> Goal of the exercise:
Please count how many lines below contain the word "Where", and reply with the number alone.

(Records of text and element pointing)
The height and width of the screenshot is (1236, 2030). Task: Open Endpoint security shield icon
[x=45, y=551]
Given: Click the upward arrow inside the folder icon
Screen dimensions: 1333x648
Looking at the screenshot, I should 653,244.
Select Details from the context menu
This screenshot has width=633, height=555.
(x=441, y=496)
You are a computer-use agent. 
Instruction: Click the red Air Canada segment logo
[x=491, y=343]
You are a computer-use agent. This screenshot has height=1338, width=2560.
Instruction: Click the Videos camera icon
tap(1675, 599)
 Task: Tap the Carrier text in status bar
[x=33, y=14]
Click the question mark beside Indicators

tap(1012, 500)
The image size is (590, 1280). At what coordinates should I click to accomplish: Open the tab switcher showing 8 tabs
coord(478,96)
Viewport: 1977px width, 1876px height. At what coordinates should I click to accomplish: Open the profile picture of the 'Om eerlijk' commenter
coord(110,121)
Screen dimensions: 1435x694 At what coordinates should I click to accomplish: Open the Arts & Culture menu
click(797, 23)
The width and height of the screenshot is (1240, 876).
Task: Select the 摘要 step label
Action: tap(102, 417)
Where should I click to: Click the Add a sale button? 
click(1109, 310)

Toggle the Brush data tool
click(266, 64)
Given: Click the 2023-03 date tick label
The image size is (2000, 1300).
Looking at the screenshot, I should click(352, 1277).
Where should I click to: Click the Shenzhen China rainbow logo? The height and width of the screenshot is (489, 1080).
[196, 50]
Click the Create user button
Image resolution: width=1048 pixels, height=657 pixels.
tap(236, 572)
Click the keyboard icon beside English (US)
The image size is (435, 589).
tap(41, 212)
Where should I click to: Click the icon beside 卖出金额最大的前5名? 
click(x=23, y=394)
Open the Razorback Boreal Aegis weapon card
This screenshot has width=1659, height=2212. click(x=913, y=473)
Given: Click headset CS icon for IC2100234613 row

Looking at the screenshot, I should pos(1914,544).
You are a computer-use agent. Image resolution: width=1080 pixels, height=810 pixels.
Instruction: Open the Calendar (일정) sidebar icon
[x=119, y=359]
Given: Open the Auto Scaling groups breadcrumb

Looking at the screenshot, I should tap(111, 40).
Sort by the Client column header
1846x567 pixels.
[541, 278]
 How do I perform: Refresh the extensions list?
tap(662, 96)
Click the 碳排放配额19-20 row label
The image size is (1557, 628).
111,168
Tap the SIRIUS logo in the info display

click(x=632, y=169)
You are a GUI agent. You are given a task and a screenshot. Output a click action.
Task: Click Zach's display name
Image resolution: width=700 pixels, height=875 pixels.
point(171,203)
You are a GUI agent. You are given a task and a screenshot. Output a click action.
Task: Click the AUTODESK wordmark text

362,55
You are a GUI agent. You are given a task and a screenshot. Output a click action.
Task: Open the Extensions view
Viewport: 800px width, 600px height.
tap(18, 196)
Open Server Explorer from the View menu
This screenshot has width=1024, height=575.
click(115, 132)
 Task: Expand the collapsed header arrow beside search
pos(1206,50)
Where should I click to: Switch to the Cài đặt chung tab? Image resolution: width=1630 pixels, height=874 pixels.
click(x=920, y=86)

> The reply:
4